Your assignment >> Would you reproduce all of the entries exactly?

Stored items
──────────

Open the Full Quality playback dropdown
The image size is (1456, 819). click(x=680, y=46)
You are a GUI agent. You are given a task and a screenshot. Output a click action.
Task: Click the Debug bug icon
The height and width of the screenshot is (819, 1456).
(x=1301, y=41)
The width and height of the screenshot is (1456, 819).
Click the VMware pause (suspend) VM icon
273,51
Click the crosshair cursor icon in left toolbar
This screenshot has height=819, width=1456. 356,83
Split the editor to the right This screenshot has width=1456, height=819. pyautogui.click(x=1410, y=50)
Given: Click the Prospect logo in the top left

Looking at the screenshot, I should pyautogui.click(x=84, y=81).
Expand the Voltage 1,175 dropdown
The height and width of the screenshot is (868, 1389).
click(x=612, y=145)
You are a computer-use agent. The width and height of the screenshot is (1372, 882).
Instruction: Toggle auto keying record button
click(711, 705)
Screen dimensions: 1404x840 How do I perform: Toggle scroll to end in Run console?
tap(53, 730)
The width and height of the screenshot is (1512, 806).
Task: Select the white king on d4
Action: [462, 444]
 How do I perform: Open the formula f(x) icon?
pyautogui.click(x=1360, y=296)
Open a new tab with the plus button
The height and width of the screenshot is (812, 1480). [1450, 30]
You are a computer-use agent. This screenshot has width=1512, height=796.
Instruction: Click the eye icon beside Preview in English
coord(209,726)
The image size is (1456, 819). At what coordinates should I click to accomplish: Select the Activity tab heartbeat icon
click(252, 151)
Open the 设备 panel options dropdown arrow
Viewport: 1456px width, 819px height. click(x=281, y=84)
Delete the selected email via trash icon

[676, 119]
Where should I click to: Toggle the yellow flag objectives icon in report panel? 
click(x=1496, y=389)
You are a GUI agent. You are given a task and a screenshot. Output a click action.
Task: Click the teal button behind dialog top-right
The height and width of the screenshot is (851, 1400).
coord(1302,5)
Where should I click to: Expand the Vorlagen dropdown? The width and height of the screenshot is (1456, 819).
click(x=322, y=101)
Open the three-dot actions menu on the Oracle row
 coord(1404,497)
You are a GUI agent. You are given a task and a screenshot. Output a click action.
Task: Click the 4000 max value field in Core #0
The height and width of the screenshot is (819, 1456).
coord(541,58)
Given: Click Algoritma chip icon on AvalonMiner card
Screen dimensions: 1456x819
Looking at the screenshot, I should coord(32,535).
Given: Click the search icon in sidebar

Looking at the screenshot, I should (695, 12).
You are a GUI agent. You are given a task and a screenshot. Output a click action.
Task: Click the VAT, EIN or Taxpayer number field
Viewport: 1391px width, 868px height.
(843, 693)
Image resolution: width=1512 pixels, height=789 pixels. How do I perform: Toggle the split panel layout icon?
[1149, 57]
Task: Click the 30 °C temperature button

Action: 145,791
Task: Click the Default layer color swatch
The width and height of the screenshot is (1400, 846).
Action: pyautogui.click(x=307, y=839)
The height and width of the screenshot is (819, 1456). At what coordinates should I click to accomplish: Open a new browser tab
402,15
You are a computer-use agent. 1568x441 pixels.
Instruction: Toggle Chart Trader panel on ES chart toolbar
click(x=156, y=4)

──────────

Answer below >>
Open the Full Quality playback dropdown
The image size is (1456, 819). click(x=680, y=46)
You are a GUI agent. You are given a task and a screenshot. Output a click action.
Task: Click the Debug bug icon
The height and width of the screenshot is (819, 1456).
(x=1301, y=41)
The width and height of the screenshot is (1456, 819).
Click the VMware pause (suspend) VM icon
273,51
Click the crosshair cursor icon in left toolbar
This screenshot has height=819, width=1456. 356,83
Split the editor to the right This screenshot has width=1456, height=819. pyautogui.click(x=1410, y=50)
Given: Click the Prospect logo in the top left

Looking at the screenshot, I should pyautogui.click(x=84, y=81).
Expand the Voltage 1,175 dropdown
The height and width of the screenshot is (868, 1389).
click(x=612, y=145)
You are a computer-use agent. The width and height of the screenshot is (1372, 882).
Instruction: Toggle auto keying record button
click(711, 705)
Screen dimensions: 1404x840 How do I perform: Toggle scroll to end in Run console?
tap(53, 730)
The width and height of the screenshot is (1512, 806).
Task: Select the white king on d4
Action: [462, 444]
 How do I perform: Open the formula f(x) icon?
pyautogui.click(x=1360, y=296)
Open a new tab with the plus button
The height and width of the screenshot is (812, 1480). [1450, 30]
You are a computer-use agent. This screenshot has width=1512, height=796.
Instruction: Click the eye icon beside Preview in English
coord(209,726)
The image size is (1456, 819). At what coordinates should I click to accomplish: Select the Activity tab heartbeat icon
click(252, 151)
Open the 设备 panel options dropdown arrow
Viewport: 1456px width, 819px height. click(x=281, y=84)
Delete the selected email via trash icon

[676, 119]
Where should I click to: Toggle the yellow flag objectives icon in report panel? 
click(x=1496, y=389)
You are a GUI agent. You are given a task and a screenshot. Output a click action.
Task: Click the teal button behind dialog top-right
The height and width of the screenshot is (851, 1400).
coord(1302,5)
Where should I click to: Expand the Vorlagen dropdown? The width and height of the screenshot is (1456, 819).
click(x=322, y=101)
Open the three-dot actions menu on the Oracle row
 coord(1404,497)
You are a GUI agent. You are given a task and a screenshot. Output a click action.
Task: Click the 4000 max value field in Core #0
The height and width of the screenshot is (819, 1456).
coord(541,58)
Given: Click Algoritma chip icon on AvalonMiner card
Screen dimensions: 1456x819
Looking at the screenshot, I should coord(32,535).
Given: Click the search icon in sidebar

Looking at the screenshot, I should (695, 12).
You are a GUI agent. You are given a task and a screenshot. Output a click action.
Task: Click the VAT, EIN or Taxpayer number field
Viewport: 1391px width, 868px height.
(843, 693)
Image resolution: width=1512 pixels, height=789 pixels. How do I perform: Toggle the split panel layout icon?
[1149, 57]
Task: Click the 30 °C temperature button

Action: 145,791
Task: Click the Default layer color swatch
The width and height of the screenshot is (1400, 846).
Action: pyautogui.click(x=307, y=839)
The height and width of the screenshot is (819, 1456). At what coordinates should I click to accomplish: Open a new browser tab
402,15
You are a computer-use agent. 1568x441 pixels.
Instruction: Toggle Chart Trader panel on ES chart toolbar
click(x=156, y=4)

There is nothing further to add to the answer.